In fact — and as also suggested by Mr. Gingrich — no Republican candidate can be a serious contender in ‘08 unless he or she casts off all the Washington political baggage of the last 20 years, Republican and Democrat. Traditional Republicans shouldn’t think of this as disloyalty: They simply have to find a “new direction” for their party if they want a chance to win in 2008.

While Hillary Clinton clearly represents a continuation of the post-Ronald Reagan, 20-year Bush-Clinton dynasty, the Democrats have their own set of internal ideological struggles:

(1) John Edwards is this spooky, Jimmy Carteresque character. Listen to him and you’ll hear the same kind of clueless, feel-good stuff Mr. Carter still says. An Edwards presidency, like the Carter administration, would suffer from an obsession with micromanaged “social justice programs” — an introspective, but sharp turn to the left with which very few will be comfortable. Like Mr. Carter, Mr. Edwards would be a one-term president, remembered as a pleasant, but helpless lightweight who got elected only because Americans were sick of Washington altogether. Mainstream Democrats and Republicans alike should hope this doesn’t recur.

(2) For the Democrats, the only fresh ideological break from the last 20 years is represented by Illinois Sen. Barack Obama. But is seems as if Mr. Obama will be sucked into the Clinton camp as the vice-presidential candidate and thereby be reduced to zero influence (a modern-day John Nance Garner) as all of the important and/or substantive matters of state will be in the new, “ambassador at large” portfolio of presidential hubby Bill Clinton.

And, like the Reagan administration that marginalized Vice President George H.W. Bush (41), we can bet a Hillary Clinton administration will marginalize a Vice President Obama — but for far different reasons: Mr. Bush was marginalized because conservatives regarded him as a national security and tax policy accommodator. Mr. Obama will be marginalized because the Clintons’ super-sized egos won’t tolerate the camera competition he represents. In short, Bill already hates him.

Can anybody take the Republicans in a new direction? It’s definitely not John McCain — he’s way too anchored to the past. It could be Mitt Romney, Fred Thompson or Rudolph Giuliani — or a combination thereof, or perhaps one of them paired with Joe Lieberman as a vice-presidential candidate — provided they can develop their candidacy in a way that reflects the demographic realities of the new electorate. Translation: To have a chance of winning in 2008, Republicans must:

• De-emphasize traditional social conservatism and make ideological space for the social activism such as represented by California Gov. Arnold Schwarzenegger, former California Gov. Ronald Reagan, former Gov. Mitt Romney and former Mayor Giuliani. Absent another terrorist attack in the United States before the 2008 election, health care and Social Security will be “the big issues” — and Republicans need well-thought-out policies and concrete proposals to offer. Voter age demographics alone make this step an absolute necessity if Republicans are serious about winning.

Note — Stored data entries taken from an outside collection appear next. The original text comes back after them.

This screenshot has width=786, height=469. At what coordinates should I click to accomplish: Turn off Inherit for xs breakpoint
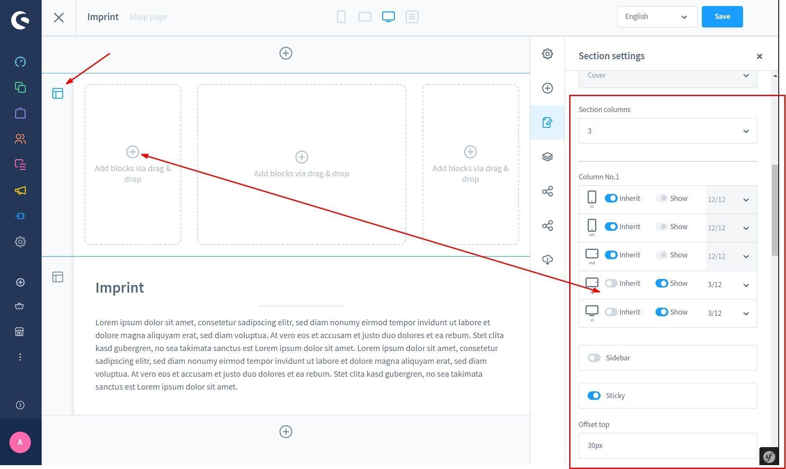(611, 198)
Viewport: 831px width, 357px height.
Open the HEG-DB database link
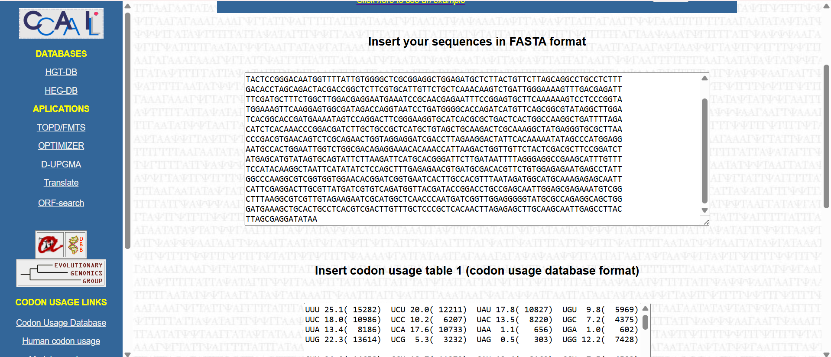pyautogui.click(x=61, y=91)
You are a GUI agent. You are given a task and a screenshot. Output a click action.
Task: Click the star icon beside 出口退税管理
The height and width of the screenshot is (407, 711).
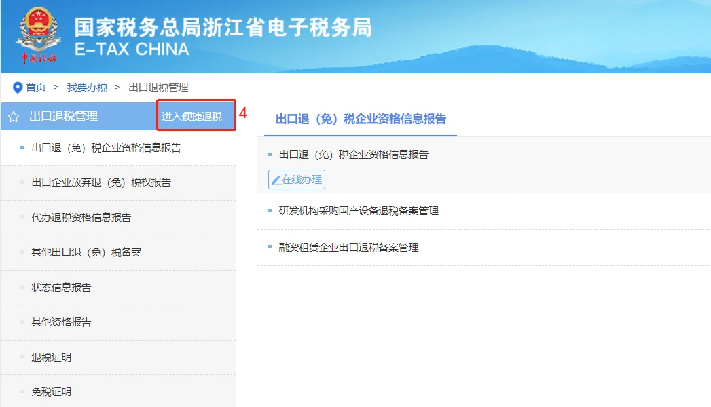click(x=13, y=117)
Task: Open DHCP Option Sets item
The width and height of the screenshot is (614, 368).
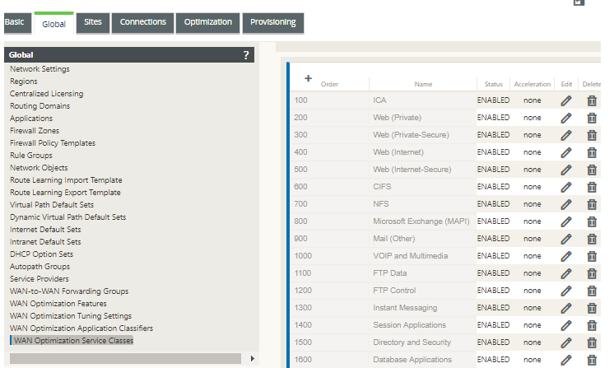Action: tap(41, 254)
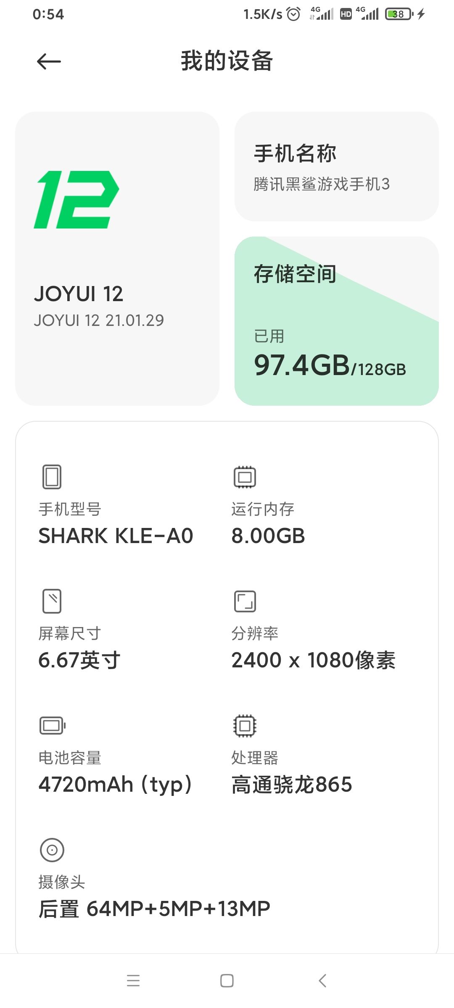
Task: Tap the 97.4GB used storage value
Action: [302, 365]
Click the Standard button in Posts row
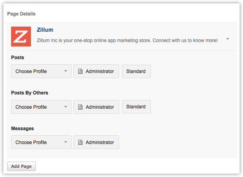Image resolution: width=243 pixels, height=177 pixels. pos(136,71)
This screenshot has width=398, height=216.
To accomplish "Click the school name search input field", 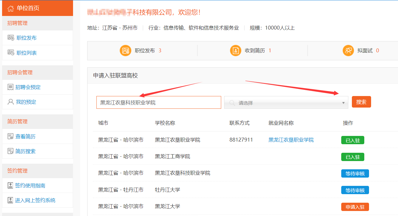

• Embrace a fundamental new national security strategy holding the sponsors of terror at real risk of strategic attack. This is something Democrats would not do (witness Mr. Obama’s silly statements on this issue) even if sponsored terrorists with nuclear weapons threatened to attack us.

Bottom line: If there’s not a socially enlightened Republican platform, get ready for eight more years of the Bush-Clinton-Bush-Clinton post-Cold-War dynasty. This translates into a very simple reality: For domestic politics, the Democrats will tax us more and spend our money the way they want, as opposed to having Republicans tax us less and spend our money the way they want.

In case you missed it, the central theme here is “tax and spend our money.” Republicans have demonstrated they are even more generous with our money than the Democrats. In fact, the only issue here seems to be who gets to spend it.

However, there is something far more important for our future: We will continue to wear a target on our backs until we hold the sponsors of terror at real strategic risk of strategic attack — and show we mean it as we did during the Cold War. If the Democrats feel the political heat from being “left” of this equation and so far they have been — they need only ask themselves what Harry Truman would have done.

Daniel Gallington is a senior fellow at the Potomac Institute for Policy Studies in Arlington, Va.